Gentle Giants and Graceful Grazers; A Look at the Florida Manatee

The Florida manatee, Trichechus manatus latirostris, is known for its gentle nature and lumbersome ways. Its nickname, the sea cow, comes with good reason. This mammal spends nearly 8 hours out of its day doing nothing but eating, yes nothing but eating. During these 8 hours of munching, the manatee can consume about 7.5% its own body weight in food per day. Their diet consists of over 60 different types of aquatic plants including turtle grass, mangrove leaves, and types of algae. That is a lot of food considering adult manatees can reach nearly 10 feet long weighing in at around 1,500 lbs. That is a big cow! A unique aspect of the manatee is that it is the only herbivorous mammal that is specifically designed to live the entirety of its live in the water.

The Florida manatee is found in the southeastern part of the U.S. mainly in Florida. Its main habitat consists of coastal wetlands and the warm waters of shallow rivers, bays, and estuaries. They can be found in several different parts of Florida including the North and Southwestern Florida, the Atlantic coast, and St. Johns River along with the Gulf. In these areas, not all of the water is salt water and the sea cows can survive in saltwater as long as there is freshwater nearby and available. They are also found in brackish areas. During the winter months, they will travel further into the gulf and gather in the rivers and the natural springs located there. The internal temperature of a sea cow is 97.5 degrees Fahrenheit and if the temperature of the water that they are in reaches below 65 degrees Fahrenheit, they can get "cold stress syndrome" and can possibly die.

While in the water, manatees have been clocked at swimming nearly 20 miles an hour, however they typically only swim at around 3-6 miles per hour, doing somersaults and barrel rolls and can be seen gliding through the water upside-down. To swim, the manatee uses its forearms that are reduced to simple paddles that are used for steering and also are flexible enough to help bring food towards its mouth and to scratch their eyes and face. These paddles each have 4 nails at the tip of each and the rear paddle, or tail, is where the manatee gets its power while swimming. Although the manatee is designed to live in the water for its entire life, it does take breaks from eating and sleeping to come to the surface and take a breath. In fact, the manatee takes a breath every 3 to 4 minutes during activity but can hold its breath for up to 20 minutes during rest. The reason that a manatee can hold its breath for so long is because the lungs in an adult can reach nearly 3 feet in length and when it takes a breath, it can replace up to 90% of the air versus humans who only replace 10%. This air also aids in buoyancy.

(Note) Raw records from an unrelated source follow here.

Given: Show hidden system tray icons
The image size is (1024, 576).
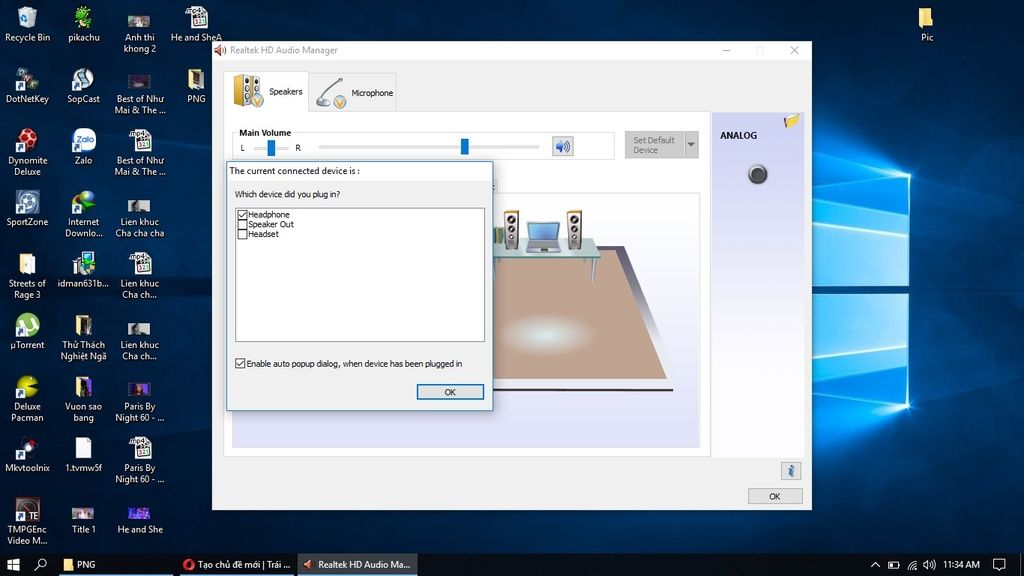Looking at the screenshot, I should (875, 565).
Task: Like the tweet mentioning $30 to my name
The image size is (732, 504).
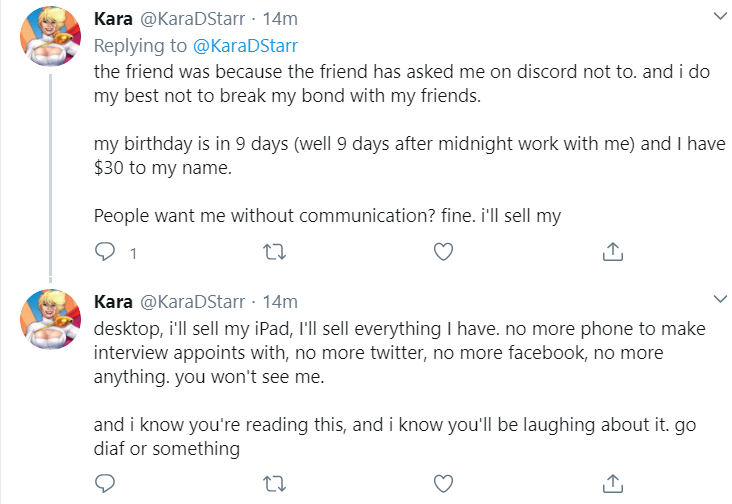Action: (443, 252)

Another really cool aspect of the manatee is that its bones are solid and do not contain any marrow or hollow cavities and this is too help the manatee be able to sink to eat the aquatic plants off of the river bed. The bones help to indicate age as well with the growth layers. In the wild, a manatee can live upwards of 50-60 years and in captivity just short of around 65 years. Their lifespan is so long because the manatee has not natural predators and its only threat are people and the cold weather. Boat propellers and jet skis are a huge threat to the manatees along with habitat destruction. The numbers of manatees is declining in the wild because of those previously mentioned and also because they have a very slow reproduction rate. They only have one calf every 5-7 years with a 12 month gestation period. Females also do not typically breed until the age of 6-10 years.

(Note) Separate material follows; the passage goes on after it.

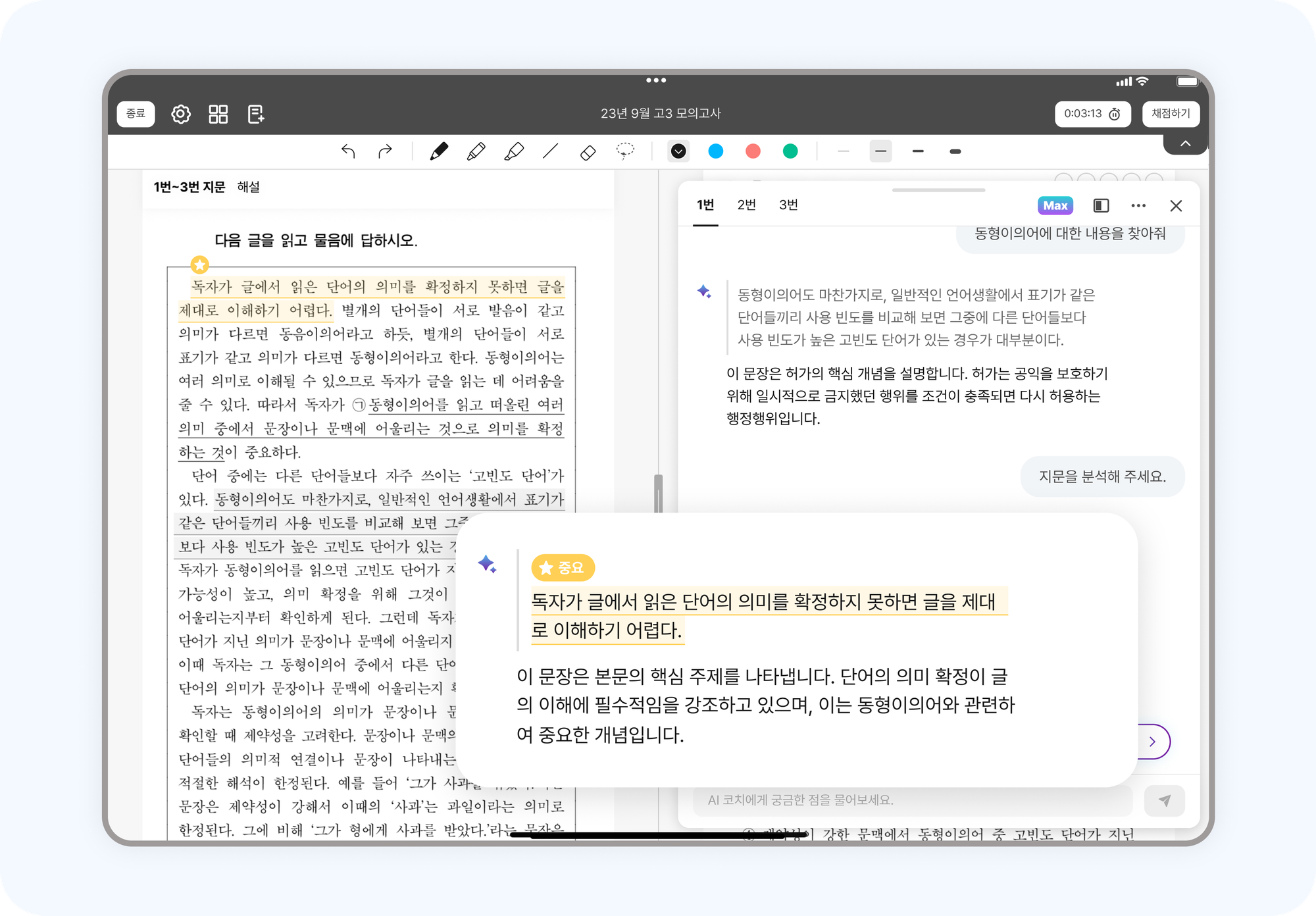Click the right chevron suggestion button
1316x916 pixels.
(x=1153, y=742)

Sea cows are gray to brown in color with small, widest set eyes and they have ears that lack external lobes. Since they eat so many plants, they are hind-gut fermenters with a very long digestive tract. Because they are constantly eating, they need to have great teeth to withstand the grinding. With this wear and tear on the teeth, they continuously replace their back molars. The molars erupt from the back of each jaw and pushes forward, forcing out old teeth at the front .

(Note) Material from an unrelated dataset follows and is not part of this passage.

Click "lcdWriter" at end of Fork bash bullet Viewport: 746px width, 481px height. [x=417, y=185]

I looked at a study done at the University of Florida on the material properties that make up the rib in manatees. This is so interesting because the ribs in manatees are completely solid to help with the density to sink the bottom to graze without using mush energy. However, even though they sink to eat, they still get hit by boats and other water craft. This is analyzing what kind of impact these bones can withstand to be able to better mark speeds that boats can travel in manatee areas. The results show that manatee bone is not as strong and tough as other mammalian bone. Their bones cannot absorb much in the way of energy or impact leading to more fatalities of these creatures when hit by boats. This decrease in energy absorption is because of the density and mineral content of the bone. This was tested by examining the strength, modulus, work of fracture and fracture toughness.